Um ataque teimoso, persistente, vitimador e injustificado que tem levado o grande
corpo da classe docente a fases profissionais negativas, de desânimo, de desencanto,
de desinvestimento, de contestação, de estagnação, e de conformismo, o que
pressagia a mais duradoira e a mais grave conjuntura profissional de erosão, mal-estar
e de desprofissionalização.
Se não for possível colocar um fim rápido a estas políticas de agressão profissional,
oxalá uma década seja suficiente para repor toda uma classe nos trilhos do
envolvimento, do empenhamento e do ânimo, que pressagiem o regresso ao bem-
estar e à busca do desenvolvimento pessoal.

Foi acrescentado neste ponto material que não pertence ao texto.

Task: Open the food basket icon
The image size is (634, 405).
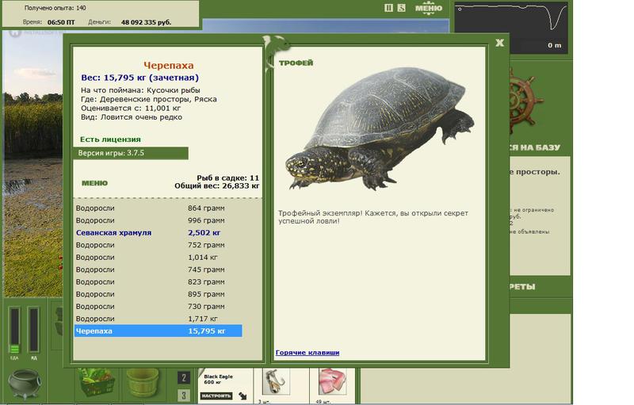Action: click(96, 383)
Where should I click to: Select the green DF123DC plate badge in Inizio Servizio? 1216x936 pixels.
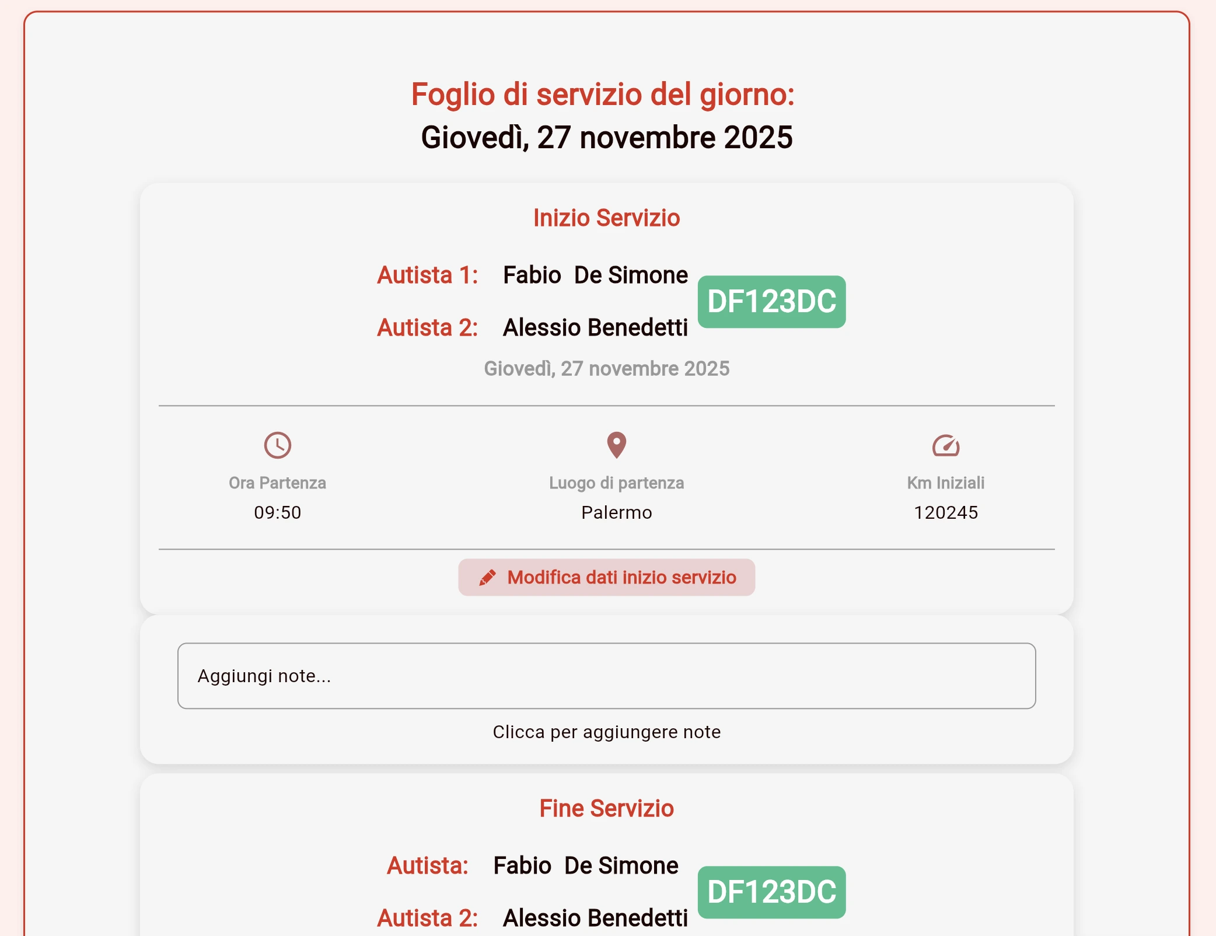771,302
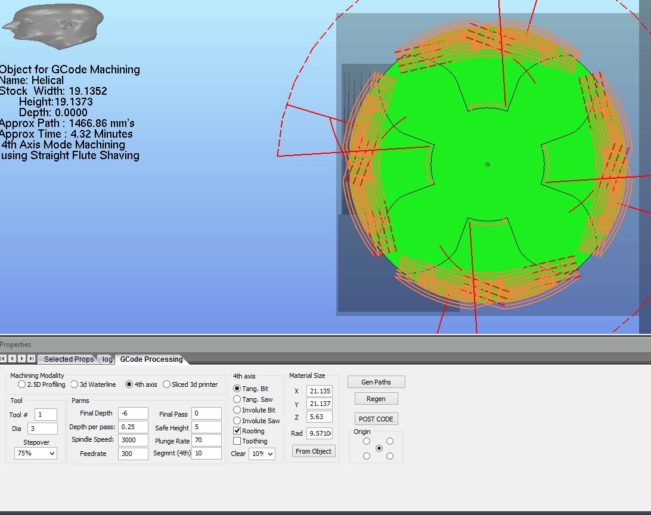Click the last-tab scroll arrow

pyautogui.click(x=31, y=359)

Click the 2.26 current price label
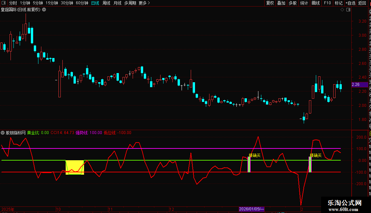pos(356,85)
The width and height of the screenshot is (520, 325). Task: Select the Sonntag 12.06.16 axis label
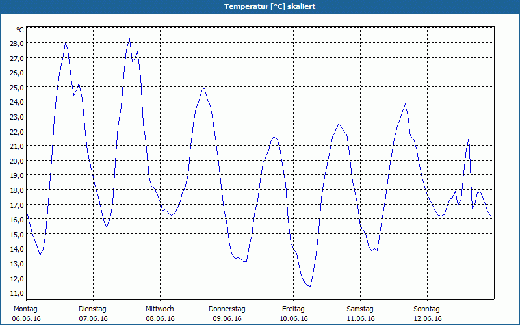pos(427,314)
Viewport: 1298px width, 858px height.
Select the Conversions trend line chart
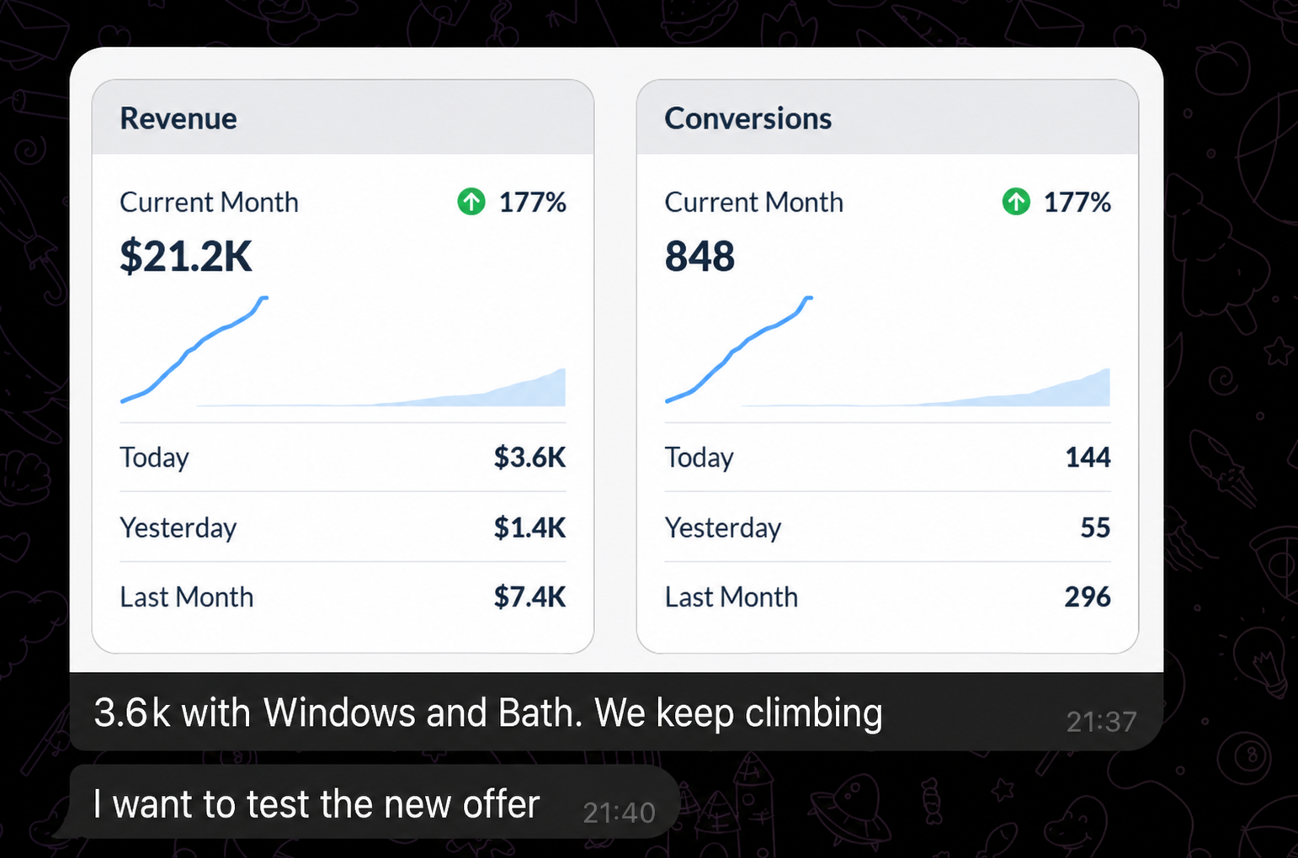pyautogui.click(x=887, y=352)
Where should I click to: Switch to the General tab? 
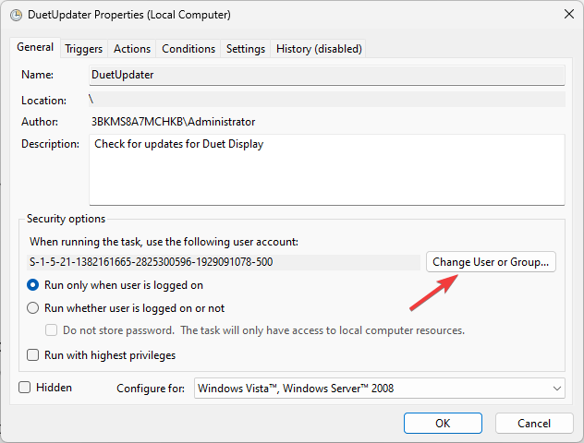tap(35, 47)
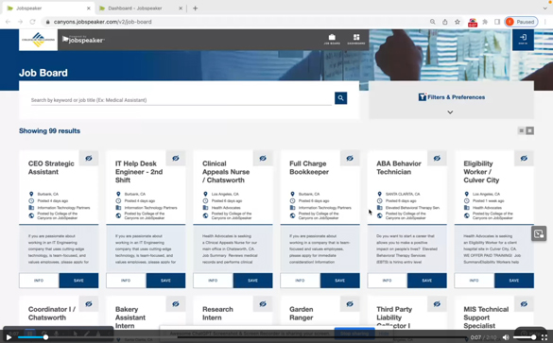Open the Job Board briefcase icon
553x343 pixels.
[332, 39]
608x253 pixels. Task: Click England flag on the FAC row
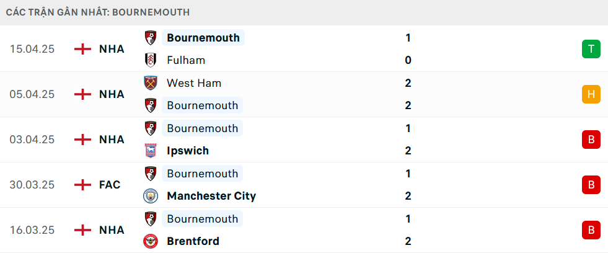[82, 185]
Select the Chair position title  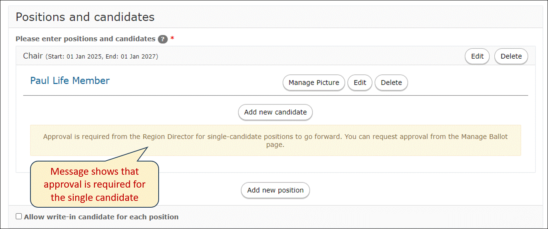33,56
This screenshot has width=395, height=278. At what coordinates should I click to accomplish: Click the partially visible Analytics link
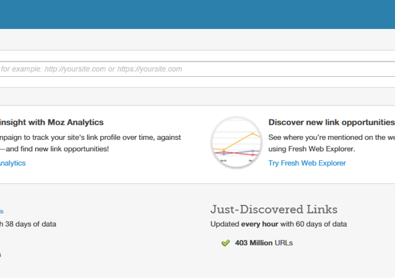(13, 163)
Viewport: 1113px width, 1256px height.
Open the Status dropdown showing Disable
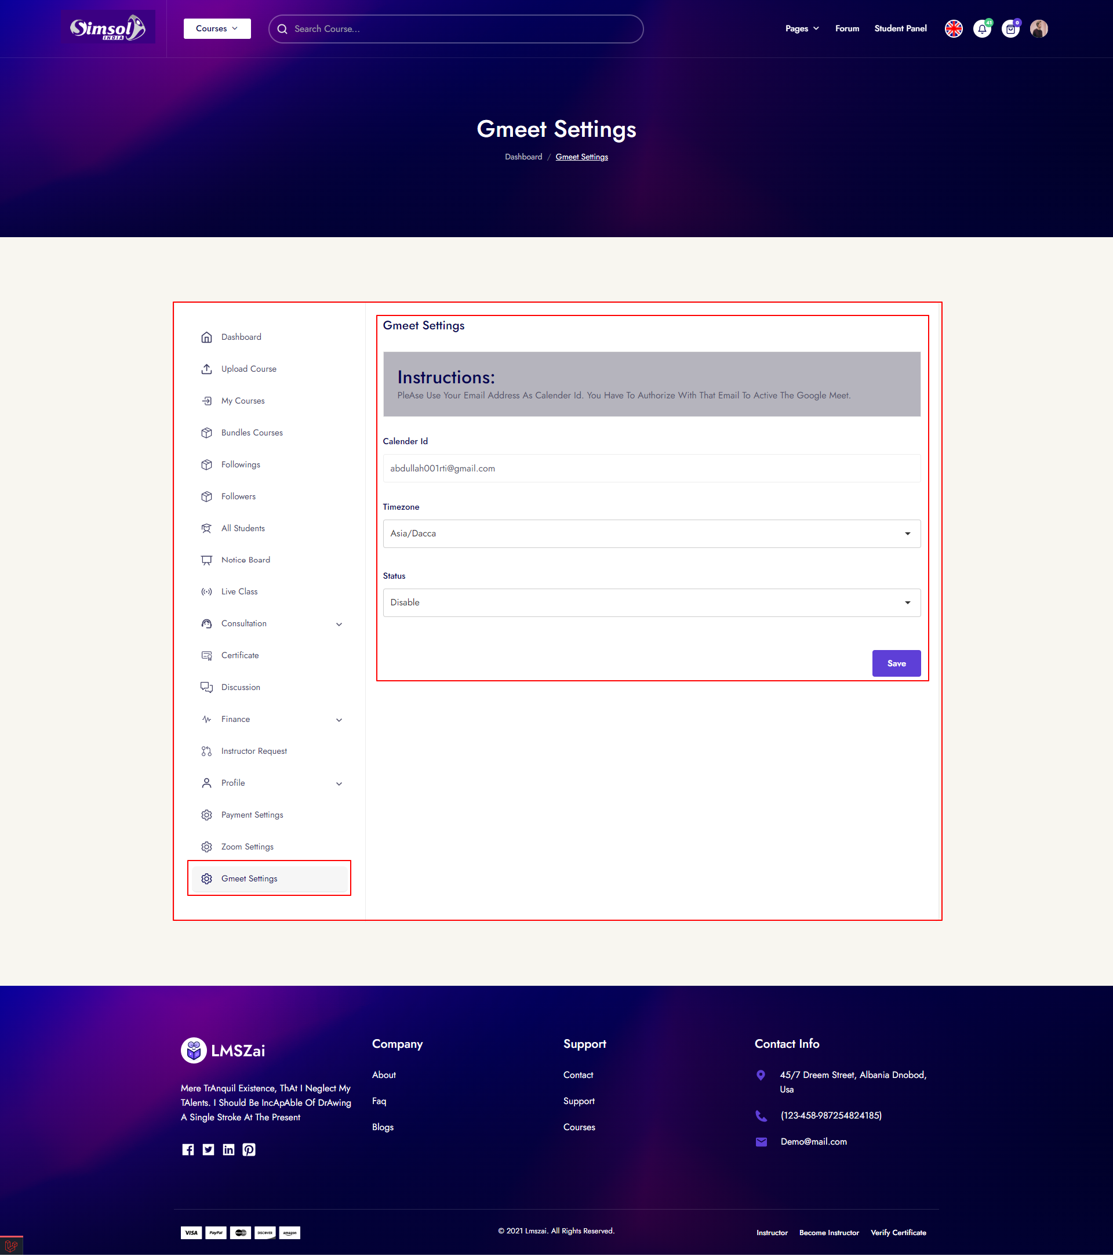(x=651, y=602)
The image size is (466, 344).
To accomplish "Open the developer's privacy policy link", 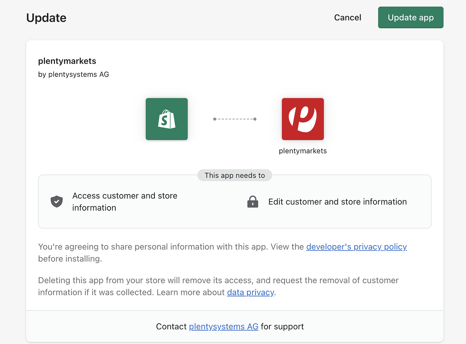I will pyautogui.click(x=356, y=247).
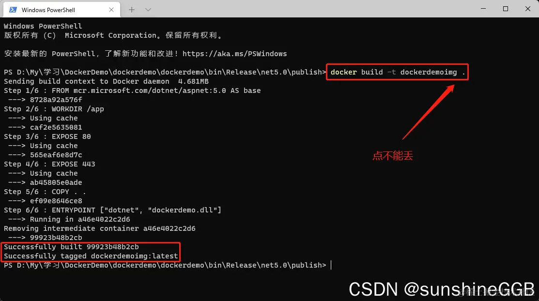The width and height of the screenshot is (539, 301).
Task: Open the https://aka.ms/PSWindows link
Action: point(234,54)
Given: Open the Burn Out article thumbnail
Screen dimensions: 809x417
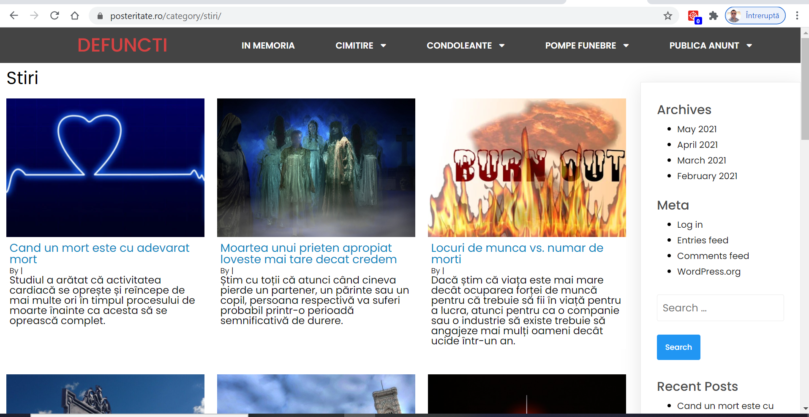Looking at the screenshot, I should click(x=526, y=168).
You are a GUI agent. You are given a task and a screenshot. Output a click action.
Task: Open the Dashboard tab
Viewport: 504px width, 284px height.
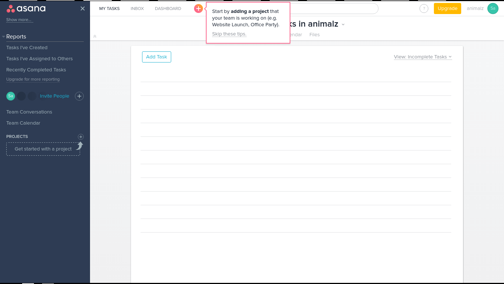click(x=168, y=9)
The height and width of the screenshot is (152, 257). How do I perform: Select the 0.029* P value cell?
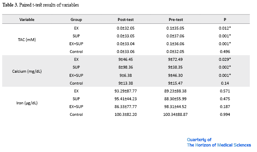225,59
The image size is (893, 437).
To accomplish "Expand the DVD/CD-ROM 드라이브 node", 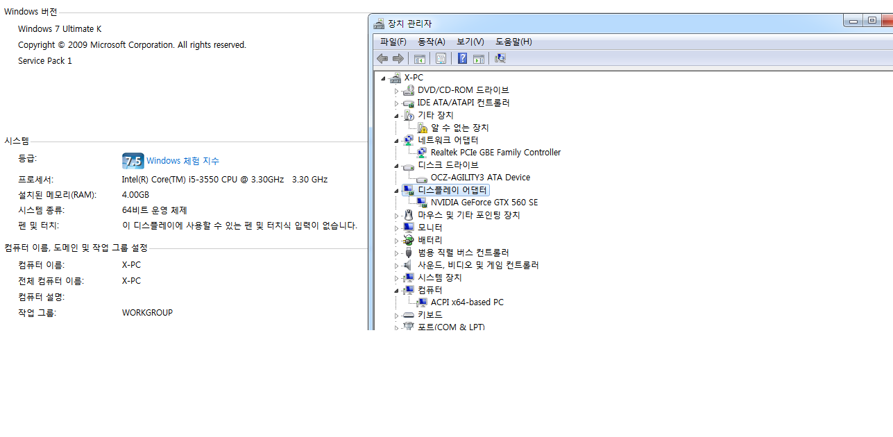I will pos(397,91).
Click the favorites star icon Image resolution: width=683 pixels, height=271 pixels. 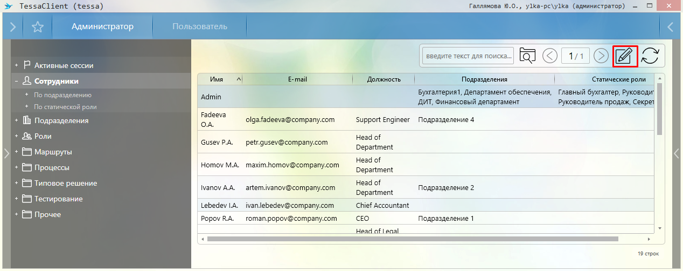point(37,27)
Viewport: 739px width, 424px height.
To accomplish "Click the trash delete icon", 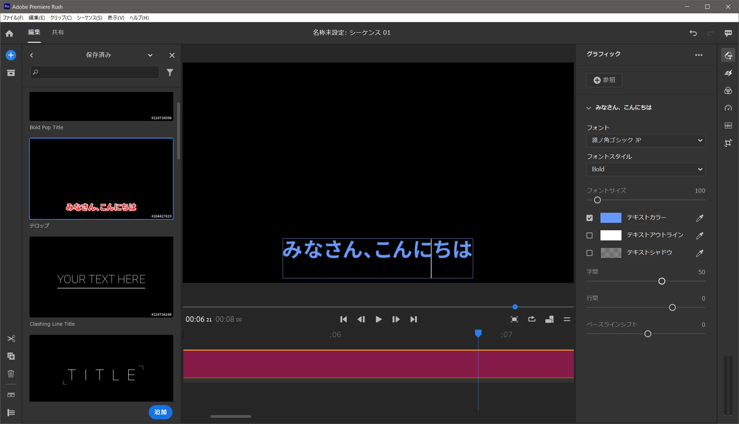I will 11,374.
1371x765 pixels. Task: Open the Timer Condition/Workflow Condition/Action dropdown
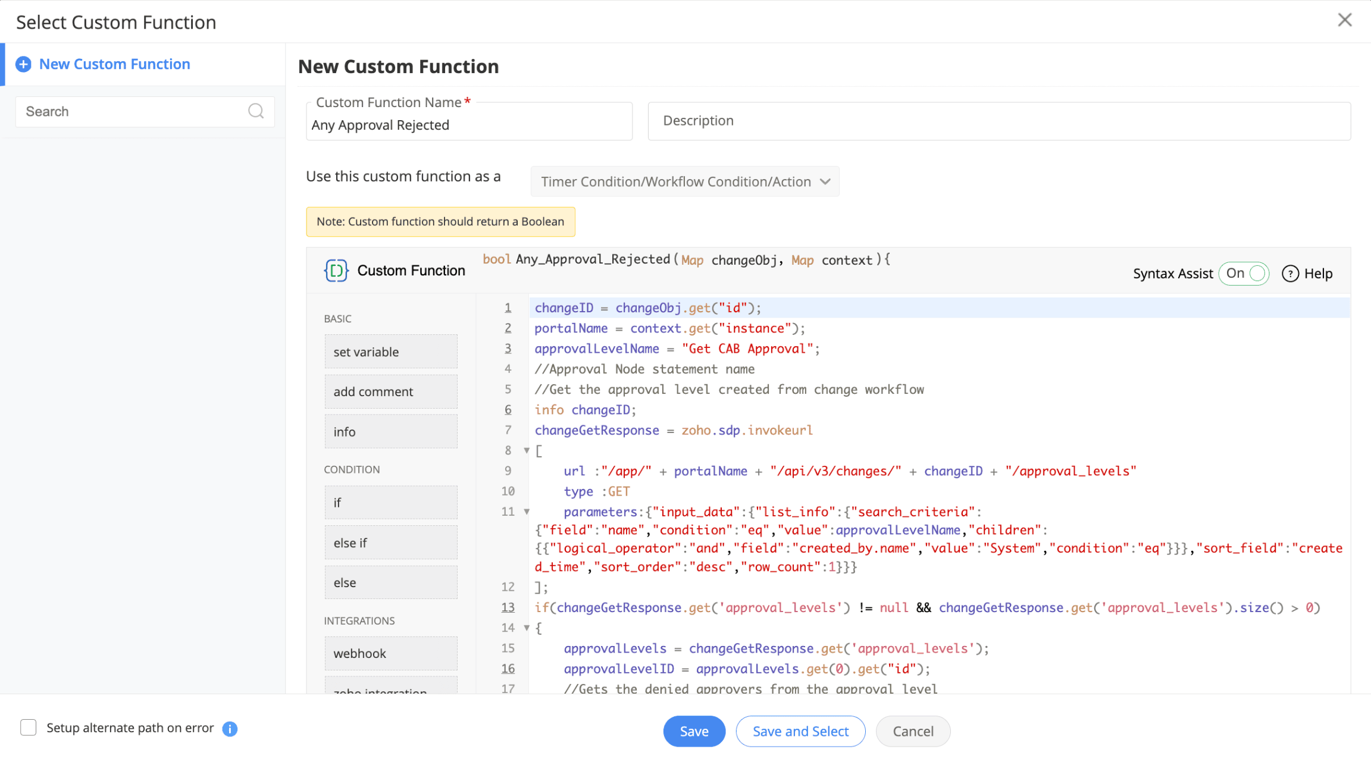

Importante, agora, será a persistência na ilusão. Os professores são uma classe única
e insubstituível. A sociedade já não sabe, nem pode, viver sem eles. O Estado
democrático soçobraria sem a escola. O novo milénio atribui aos professores funções
e competências indispensáveis ao desenvolvimento da sociedade do conhecimento. O
futuro tem que ser construído com os professores e as suas organizações. Nunca
contra ou apesar deles.
Ser professor é, portanto, tudo isto e muito mais. É uma bênção, é um forte orgulho e
uma honra incomensurável. Quem é professor ama o que faz e não quer ser outra
coisa. Mesmo se, conjuntural e extemporaneamente, diz o contrário. Fá-lo por raiva e
revolta contra os poderes que, infamemente, o distraem da sua missão principal e,
injustamente, o tentam julgar na praça pública, com cobardia e sempre com grave falta
ao rigor e à verdade.
Como diria a minha colega Alen, ao longo da história mais recente a sociedade já
precisou que os professores fossem heróis para que assegurassem o ensino nos
momentos mais difíceis e nas condições mais adversas; já necessitou que fossem
apóstolos para que aceitassem ganhar pouco; que fossem santos para que nunca
faltassem, mesmo quando doentes; que se revelassem sensíveis, para que
garantissem as funções assistenciais e se substituíssem à família e ao Estado; e que,
simultaneamente, se mantivessem abertos e flexíveis para aceitarem todas as novas
políticas e novas propostas governamentais. Mesmos as mais ilógicas e infundadas.
Porém, agora é bom que os mantenhamos lúcidos, para que possam ultrapassar com
sucesso este injusto desafio a que, ultimamente, têm vindo a ser sujeitos.